• _WHAT IS ASKED_
Reproduce the records between the lines holding "Task: Click the Kommentaar text field" and "This screenshot has width=439, height=375.", inclusive, renaming every "Task:" to "Goal:" and keeping all else the same.

━━━━━━━━

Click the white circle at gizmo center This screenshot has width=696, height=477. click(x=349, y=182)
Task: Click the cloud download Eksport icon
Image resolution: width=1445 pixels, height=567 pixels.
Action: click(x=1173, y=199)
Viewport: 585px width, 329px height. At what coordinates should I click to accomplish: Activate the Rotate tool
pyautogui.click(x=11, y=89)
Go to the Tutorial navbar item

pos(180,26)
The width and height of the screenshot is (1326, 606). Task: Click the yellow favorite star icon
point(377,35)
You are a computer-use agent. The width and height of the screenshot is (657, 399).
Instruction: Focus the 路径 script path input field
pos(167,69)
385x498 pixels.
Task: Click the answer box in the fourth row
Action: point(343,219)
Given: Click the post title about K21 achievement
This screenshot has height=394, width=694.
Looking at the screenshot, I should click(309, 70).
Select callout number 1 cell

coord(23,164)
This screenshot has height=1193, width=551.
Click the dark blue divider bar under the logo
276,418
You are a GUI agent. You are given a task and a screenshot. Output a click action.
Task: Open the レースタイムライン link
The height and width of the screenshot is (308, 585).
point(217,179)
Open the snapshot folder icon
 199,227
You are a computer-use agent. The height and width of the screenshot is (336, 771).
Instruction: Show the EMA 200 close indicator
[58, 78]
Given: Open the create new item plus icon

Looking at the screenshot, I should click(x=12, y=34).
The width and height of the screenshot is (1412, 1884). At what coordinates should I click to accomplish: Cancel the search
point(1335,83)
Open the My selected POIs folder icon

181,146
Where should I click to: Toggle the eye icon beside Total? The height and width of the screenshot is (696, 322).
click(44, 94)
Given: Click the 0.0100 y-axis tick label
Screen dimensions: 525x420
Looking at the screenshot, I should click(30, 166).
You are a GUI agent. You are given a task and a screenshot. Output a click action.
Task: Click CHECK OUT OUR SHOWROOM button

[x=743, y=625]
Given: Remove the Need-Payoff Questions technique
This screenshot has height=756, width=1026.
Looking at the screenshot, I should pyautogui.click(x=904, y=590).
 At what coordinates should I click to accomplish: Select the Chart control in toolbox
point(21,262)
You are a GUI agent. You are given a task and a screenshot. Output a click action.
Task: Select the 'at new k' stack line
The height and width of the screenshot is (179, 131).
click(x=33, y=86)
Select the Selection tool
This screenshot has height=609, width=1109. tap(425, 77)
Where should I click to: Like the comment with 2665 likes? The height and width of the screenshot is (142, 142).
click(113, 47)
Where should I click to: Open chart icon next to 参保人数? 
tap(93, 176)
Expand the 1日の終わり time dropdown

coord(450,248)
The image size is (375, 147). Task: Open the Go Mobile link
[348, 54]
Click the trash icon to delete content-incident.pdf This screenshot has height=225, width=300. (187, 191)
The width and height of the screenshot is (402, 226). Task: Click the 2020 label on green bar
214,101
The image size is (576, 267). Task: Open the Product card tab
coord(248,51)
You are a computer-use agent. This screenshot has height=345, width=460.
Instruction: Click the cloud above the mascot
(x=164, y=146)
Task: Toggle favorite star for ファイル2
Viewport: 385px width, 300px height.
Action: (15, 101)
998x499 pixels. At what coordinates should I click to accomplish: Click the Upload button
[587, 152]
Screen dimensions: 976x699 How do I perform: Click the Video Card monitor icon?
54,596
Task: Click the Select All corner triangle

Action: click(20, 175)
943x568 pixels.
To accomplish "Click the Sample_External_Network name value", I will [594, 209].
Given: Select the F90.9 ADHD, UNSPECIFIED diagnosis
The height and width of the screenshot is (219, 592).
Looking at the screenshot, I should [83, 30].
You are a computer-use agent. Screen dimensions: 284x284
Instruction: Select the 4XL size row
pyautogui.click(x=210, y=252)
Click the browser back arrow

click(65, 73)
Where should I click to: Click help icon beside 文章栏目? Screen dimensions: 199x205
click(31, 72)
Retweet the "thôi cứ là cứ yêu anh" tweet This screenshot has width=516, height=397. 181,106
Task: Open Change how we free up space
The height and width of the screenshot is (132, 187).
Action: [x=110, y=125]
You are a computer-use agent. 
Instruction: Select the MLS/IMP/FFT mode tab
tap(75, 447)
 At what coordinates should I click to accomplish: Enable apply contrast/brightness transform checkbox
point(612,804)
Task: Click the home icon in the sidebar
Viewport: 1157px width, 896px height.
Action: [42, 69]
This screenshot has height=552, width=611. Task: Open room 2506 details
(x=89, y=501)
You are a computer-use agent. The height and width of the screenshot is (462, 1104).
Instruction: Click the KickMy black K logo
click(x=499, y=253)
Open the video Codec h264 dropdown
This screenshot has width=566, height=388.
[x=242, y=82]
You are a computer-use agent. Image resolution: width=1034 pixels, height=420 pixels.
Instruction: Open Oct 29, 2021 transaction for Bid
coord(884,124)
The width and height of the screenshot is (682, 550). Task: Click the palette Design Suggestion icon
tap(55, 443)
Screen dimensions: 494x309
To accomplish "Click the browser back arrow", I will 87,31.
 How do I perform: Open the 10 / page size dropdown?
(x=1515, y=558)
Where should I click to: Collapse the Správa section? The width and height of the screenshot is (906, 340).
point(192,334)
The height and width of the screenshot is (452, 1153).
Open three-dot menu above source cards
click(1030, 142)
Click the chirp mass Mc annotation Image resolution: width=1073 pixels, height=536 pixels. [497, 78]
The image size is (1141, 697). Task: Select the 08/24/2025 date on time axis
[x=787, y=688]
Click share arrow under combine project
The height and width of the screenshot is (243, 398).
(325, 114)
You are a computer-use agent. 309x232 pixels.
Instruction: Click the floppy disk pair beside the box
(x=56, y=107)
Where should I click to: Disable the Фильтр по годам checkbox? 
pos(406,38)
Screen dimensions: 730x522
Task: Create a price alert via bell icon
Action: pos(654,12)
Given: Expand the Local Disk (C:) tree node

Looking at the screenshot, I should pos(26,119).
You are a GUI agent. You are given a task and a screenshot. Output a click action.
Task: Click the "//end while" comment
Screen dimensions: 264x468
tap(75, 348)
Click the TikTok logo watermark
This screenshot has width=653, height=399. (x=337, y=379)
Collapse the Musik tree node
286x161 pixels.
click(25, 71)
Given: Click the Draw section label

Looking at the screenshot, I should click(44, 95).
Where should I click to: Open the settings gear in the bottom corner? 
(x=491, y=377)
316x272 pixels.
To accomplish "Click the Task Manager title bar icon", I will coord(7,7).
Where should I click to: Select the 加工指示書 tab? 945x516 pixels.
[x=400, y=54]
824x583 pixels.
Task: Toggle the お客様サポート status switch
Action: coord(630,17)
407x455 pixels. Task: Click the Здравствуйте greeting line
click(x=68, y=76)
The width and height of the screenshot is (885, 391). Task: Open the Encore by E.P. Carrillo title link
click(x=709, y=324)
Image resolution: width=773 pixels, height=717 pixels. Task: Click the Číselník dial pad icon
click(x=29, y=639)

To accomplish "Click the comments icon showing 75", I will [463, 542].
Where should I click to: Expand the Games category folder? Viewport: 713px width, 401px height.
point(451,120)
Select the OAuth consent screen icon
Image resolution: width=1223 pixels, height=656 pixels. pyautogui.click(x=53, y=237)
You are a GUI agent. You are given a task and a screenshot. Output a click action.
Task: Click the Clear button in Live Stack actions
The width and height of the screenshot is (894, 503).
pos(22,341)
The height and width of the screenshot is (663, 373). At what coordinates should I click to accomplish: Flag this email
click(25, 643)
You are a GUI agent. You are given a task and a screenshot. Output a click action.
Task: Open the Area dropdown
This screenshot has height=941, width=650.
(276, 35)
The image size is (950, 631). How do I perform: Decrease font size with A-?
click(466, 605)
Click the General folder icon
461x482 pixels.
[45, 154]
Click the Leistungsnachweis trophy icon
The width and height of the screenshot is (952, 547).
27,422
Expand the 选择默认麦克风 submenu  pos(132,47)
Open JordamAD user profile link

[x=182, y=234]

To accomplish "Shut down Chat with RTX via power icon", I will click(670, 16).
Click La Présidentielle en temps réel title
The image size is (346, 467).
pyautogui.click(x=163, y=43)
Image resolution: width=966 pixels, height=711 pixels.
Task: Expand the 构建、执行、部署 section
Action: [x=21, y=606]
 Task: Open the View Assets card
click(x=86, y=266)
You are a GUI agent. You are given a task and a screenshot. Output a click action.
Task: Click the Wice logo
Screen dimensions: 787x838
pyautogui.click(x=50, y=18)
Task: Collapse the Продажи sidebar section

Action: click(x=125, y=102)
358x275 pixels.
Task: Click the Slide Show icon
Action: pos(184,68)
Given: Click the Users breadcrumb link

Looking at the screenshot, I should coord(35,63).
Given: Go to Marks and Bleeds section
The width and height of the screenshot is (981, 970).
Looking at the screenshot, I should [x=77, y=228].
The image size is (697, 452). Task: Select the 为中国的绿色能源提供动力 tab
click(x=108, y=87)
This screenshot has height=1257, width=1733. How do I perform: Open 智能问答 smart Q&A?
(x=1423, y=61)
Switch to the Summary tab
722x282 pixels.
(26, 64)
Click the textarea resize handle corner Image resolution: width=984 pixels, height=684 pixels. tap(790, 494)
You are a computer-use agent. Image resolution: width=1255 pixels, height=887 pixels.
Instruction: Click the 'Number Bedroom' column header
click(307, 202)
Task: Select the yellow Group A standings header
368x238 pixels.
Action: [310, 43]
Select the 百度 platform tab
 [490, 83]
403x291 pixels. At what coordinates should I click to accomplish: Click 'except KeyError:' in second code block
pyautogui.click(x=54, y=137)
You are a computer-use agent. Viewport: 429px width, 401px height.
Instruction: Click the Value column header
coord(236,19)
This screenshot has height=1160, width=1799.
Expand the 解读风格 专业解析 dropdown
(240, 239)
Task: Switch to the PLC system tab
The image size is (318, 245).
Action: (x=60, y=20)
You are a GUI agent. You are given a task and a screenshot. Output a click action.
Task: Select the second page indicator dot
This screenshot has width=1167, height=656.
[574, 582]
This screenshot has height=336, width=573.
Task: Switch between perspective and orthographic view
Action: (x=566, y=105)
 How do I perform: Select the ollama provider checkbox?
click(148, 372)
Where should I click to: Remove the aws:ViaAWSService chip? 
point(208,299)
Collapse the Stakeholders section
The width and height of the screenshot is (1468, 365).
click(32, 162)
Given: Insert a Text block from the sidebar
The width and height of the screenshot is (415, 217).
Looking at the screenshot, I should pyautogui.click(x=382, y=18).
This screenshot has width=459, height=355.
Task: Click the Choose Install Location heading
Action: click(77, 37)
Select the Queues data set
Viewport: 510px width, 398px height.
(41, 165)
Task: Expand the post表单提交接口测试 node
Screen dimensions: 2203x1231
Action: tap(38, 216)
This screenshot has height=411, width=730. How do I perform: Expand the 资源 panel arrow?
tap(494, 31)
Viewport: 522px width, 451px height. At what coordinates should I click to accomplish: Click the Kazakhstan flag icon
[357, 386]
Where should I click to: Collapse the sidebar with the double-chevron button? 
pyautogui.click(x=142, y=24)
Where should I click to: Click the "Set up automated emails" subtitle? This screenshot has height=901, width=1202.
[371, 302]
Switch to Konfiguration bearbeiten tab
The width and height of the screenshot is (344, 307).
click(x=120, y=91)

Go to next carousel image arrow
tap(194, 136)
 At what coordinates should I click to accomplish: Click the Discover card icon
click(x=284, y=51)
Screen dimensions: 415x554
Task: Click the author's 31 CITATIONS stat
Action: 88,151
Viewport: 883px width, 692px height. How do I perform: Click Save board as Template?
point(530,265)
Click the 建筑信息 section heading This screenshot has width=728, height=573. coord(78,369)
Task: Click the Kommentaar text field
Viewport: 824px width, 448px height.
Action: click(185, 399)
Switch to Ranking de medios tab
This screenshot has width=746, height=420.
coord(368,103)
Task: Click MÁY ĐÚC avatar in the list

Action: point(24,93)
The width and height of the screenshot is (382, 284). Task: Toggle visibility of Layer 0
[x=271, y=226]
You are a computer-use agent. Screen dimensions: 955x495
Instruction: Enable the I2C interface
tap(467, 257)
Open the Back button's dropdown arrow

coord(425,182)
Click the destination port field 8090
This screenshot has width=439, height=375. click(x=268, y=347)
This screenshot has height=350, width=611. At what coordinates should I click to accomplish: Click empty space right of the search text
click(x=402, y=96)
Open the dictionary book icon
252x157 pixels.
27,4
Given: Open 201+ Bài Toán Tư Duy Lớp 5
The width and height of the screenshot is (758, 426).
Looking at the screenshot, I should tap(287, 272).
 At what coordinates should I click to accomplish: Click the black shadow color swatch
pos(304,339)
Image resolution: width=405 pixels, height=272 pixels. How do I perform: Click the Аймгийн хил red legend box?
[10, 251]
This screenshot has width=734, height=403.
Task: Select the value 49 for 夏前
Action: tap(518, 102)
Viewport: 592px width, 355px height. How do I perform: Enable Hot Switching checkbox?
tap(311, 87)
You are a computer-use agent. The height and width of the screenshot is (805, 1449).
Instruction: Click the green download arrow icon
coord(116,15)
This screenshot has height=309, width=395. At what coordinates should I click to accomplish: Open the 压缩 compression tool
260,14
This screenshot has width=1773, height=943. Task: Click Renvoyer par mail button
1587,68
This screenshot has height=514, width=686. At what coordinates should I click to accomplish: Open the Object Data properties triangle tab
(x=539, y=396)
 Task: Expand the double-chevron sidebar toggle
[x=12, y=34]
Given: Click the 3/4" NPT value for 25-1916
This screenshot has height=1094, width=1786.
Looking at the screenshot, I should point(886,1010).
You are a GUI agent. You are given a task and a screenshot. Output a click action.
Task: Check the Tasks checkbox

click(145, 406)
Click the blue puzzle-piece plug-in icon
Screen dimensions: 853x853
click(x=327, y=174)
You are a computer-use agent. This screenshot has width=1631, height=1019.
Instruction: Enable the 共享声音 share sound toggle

━━━━━━━━

• _COMPLETED EXERCISE_
Goal: Click the Kommentaar text field
Viewport: 824px width, 448px height.
Action: click(185, 399)
Switch to Ranking de medios tab
This screenshot has width=746, height=420.
coord(368,103)
Goal: Click MÁY ĐÚC avatar in the list

Action: point(24,93)
The width and height of the screenshot is (382, 284). Goal: Toggle visibility of Layer 0
[x=271, y=226]
You are a computer-use agent. Screen dimensions: 955x495
Instruction: Enable the I2C interface
tap(467, 257)
Open the Back button's dropdown arrow

coord(425,182)
Click the destination port field 8090
This screenshot has width=439, height=375. click(x=268, y=347)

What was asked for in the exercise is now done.